Inferring Class Label Distribution of Training Data from Classifiers: An Accuracy-Augmented Meta-Classifier Attack
This addresses privacy concerns in industrial and healthcare applications where label proportions are sensitive, representing an incremental advance over existing binary property inference attacks.
The paper tackles the problem of inferring the class label distribution of training data from machine learning classifiers, proposing a meta-classifier attack that achieves a maximum relative improvement of 52% over state-of-the-art methods.

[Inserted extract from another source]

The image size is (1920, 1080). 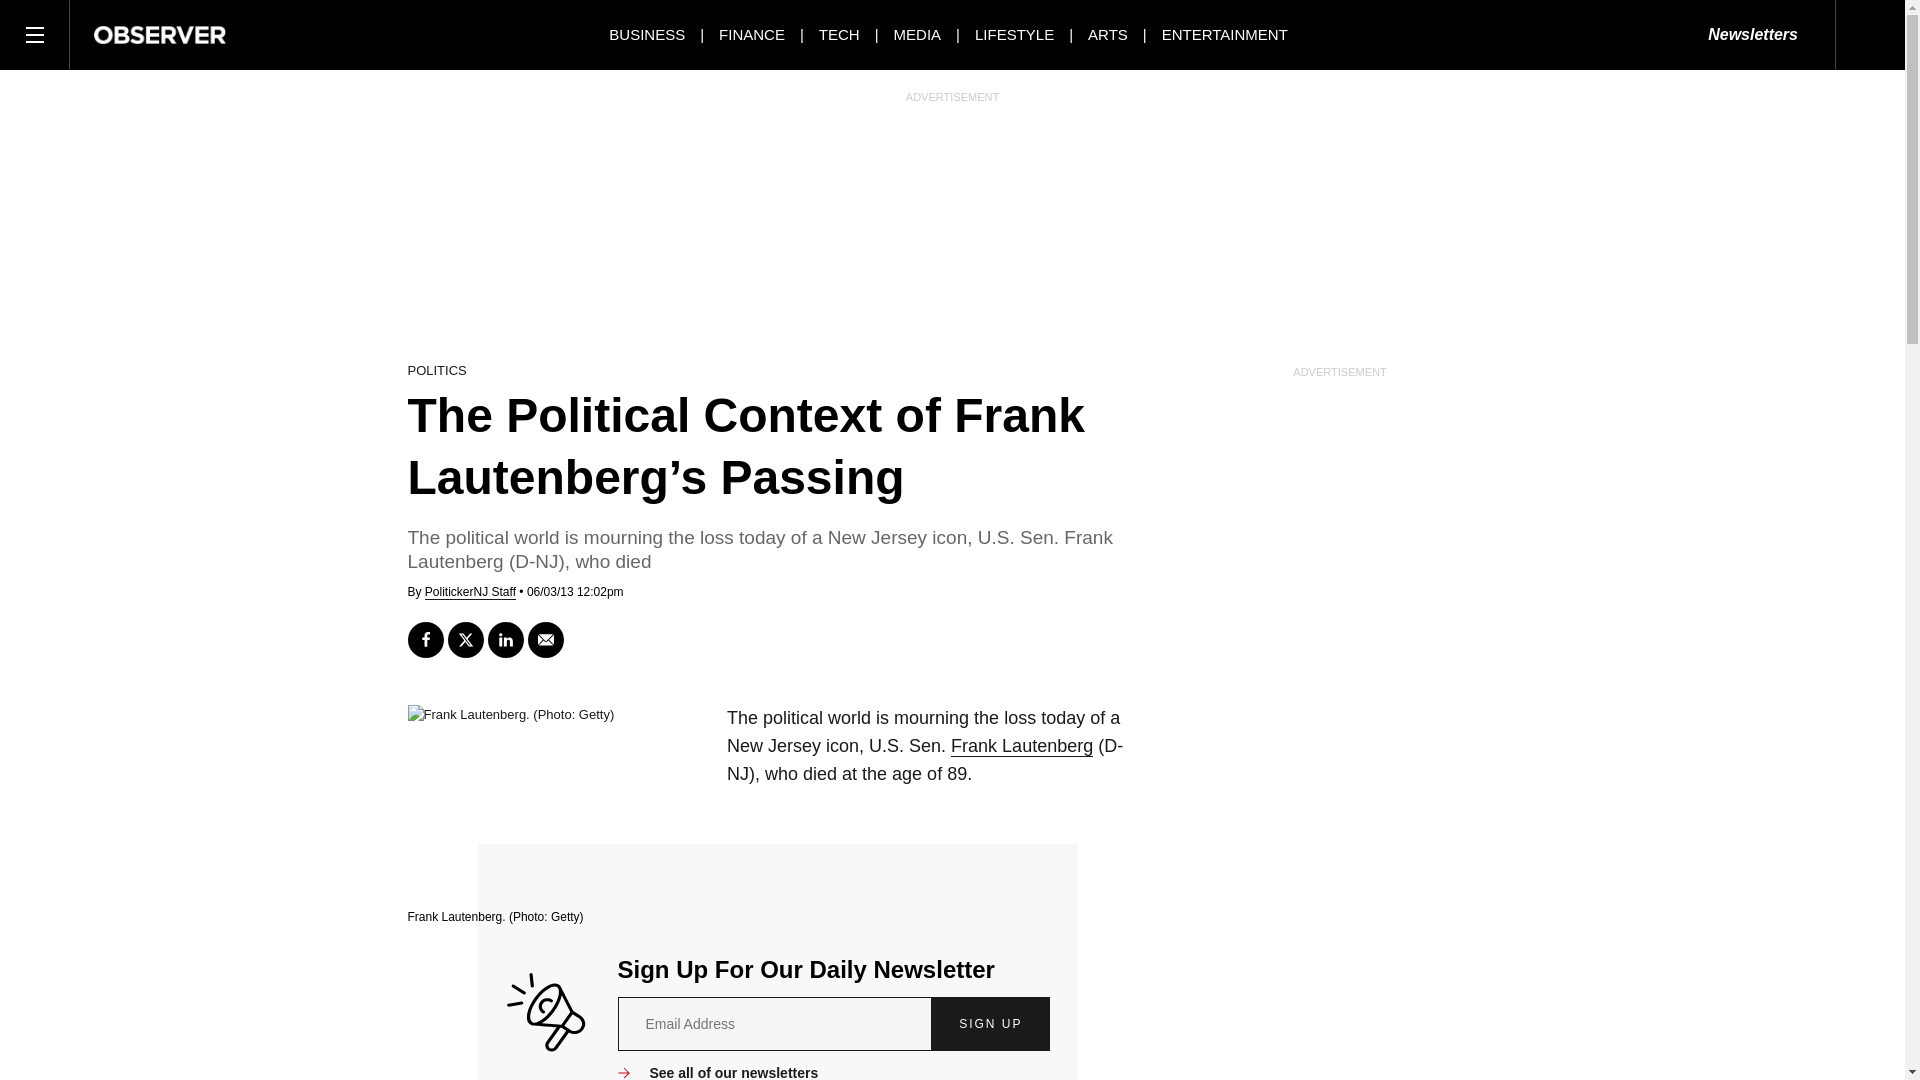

Property inference attacks against machine learning (ML) models aim to infer properties of the training data that are unrelated to the primary task of the model, and have so far been formulated as binary decision problems, i.e., whether or not the training data have a certain property. However, in industrial and healthcare applications, the proportion of labels in the training data is quite often also considered sensitive information. In this paper we introduce a new type of property inference attack that unlike binary decision problems in literature, aim at inferring the class label distribution of the training data from parameters of ML classifier models. We propose a method based on \emph{shadow training} and a \emph{meta-classifier} trained on the parameters of the shadow classifiers augmented with the accuracy of the classifiers on auxiliary data. We evaluate the proposed approach for ML classifiers with fully connected neural network architectures. We find that the proposed \emph{meta-classifier} attack provides a maximum relative improvement of $52\%$ over state of the art.